Oleś Brothers & Theo Jörgensmann: Przystanek Wrocław

Autor: 
Lech Basel
Autor zdjęcia: 
Lech Basel

Czwarty, z zaplanowanych ośmiu koncertów niezwykłej Transgression Tour braci Bartłomieja i Marcina Olesiów z niemieckim klarnecistą Theo Jörgensmannem miał miejsce w niedzielę we wrocławskim Centrum Kultury AGORA. Niezwykłej, bowiem zorganizowanej z okazji dziesięciolecia współpracy tych artystów, 65. urodzin Theo Jörgensmanna a 40. braci Oleś. Na dodatek jej nazwa wywodzi się z tytułu nagranej dla szwajcarskiej wytwórni Hut Hat Records ich najnowszej płyty pt. "Transgression". I właśnie utwory z tej płyty usłyszeliśmy we Wrocławiu.

Od pierwszych taktów słychać było i widać,że te wszystkie wymienione przeze mnie cyfry mają duże znaczenie. Idealnie pasuje tu powiedzenie : Jazz is about being in the moment.
Doskonałe zgranie,porozumiewanie się drobnymi gestami, spojrzeniami czy też, tak rzadko widywanym na jazzowych scenach, uśmiechem to z całą pewnością jeden z efektów ich dziesięcioletniej współpracy. Tak jak dopracowane współbrzmienia, precyzyjnie rozdzielone partie zespołowe i solowe, swoboda i wyraźne zadowolenie ze wspólnej gry.
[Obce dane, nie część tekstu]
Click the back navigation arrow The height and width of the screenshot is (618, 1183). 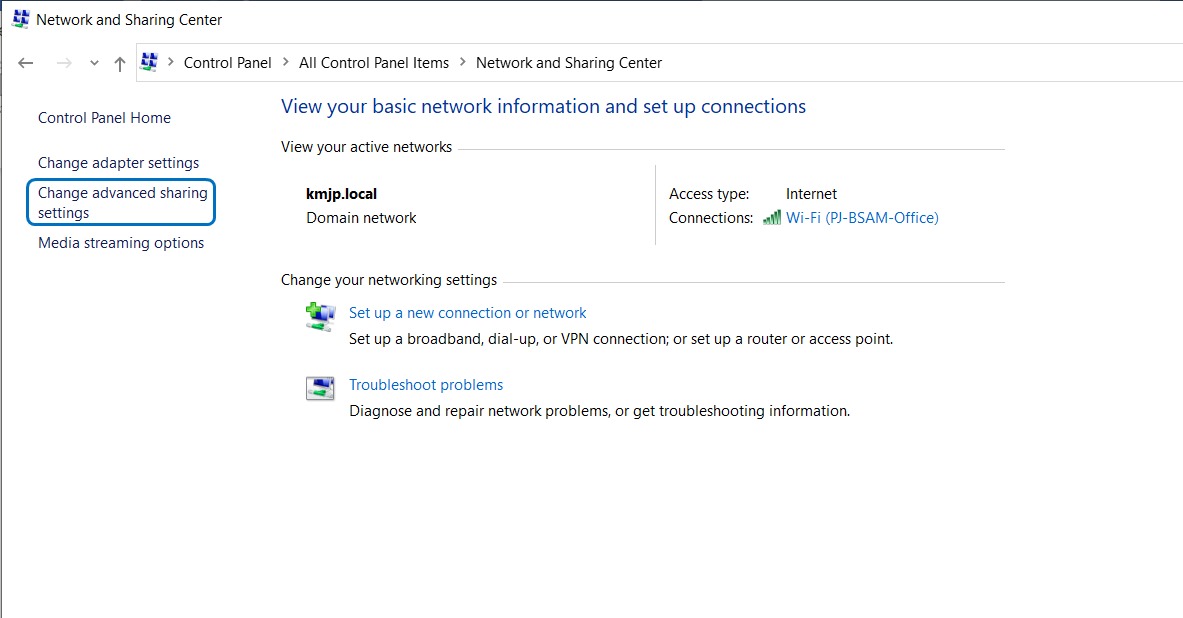pos(26,63)
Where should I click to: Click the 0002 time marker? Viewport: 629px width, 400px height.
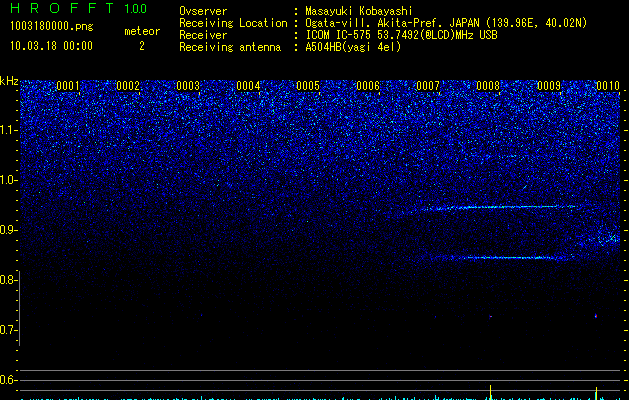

Połączenie ogromnego doświadczenia światowej klasy wirtuoza jazzowego klarnetu, jakim bez wątpienia jest Theo Jörgensmann ze specyficznym momentem kariery braci Oleś, którym 40 lat minęło jak jeden dzień a oni w wielu aspektach grania zachowali ciągle jeszcze młodzieńczą fantazję wzbogaconą niemałym już doświadczeniem i wiedzą zarówno wykonawczą jak i kompozytorską. Wszystko to sprawiło,że ich koncertu słuchałem z dużą przyjemnością. Tak jak i dość licznie zgromadzona publiczność, która gorąco oklaskiwała efektowne solówki wszystkich członków tego tria.
Jeżeli do tych czysto muzycznych atutów dołożyć dobre nagłośnienie i nareszcie porządne oświetlenie sceny to z pewnością nikt nie żałował tak dalekiej wyprawy w ten niedzielny wieczór. CK Agora nie leży bowiem w centrum Wrocławia, ja zaliczyłem godzinną nieomal wyprawę jednym autobusem i dwoma tramwajami.

Aby zakończyć już tę numerologiczną nieco relację dodam,że niewątpliwie mieliśmy we Wrocławiu dużo szczęścia. Po trzech koncertach muzycy byli już dobrze rozgrzani a zarazem jeszcze nie zmęczeni trudami grania codziennie jednego koncertu w innym mieście.
Tak. To był dobry moment na taki dobry jazz.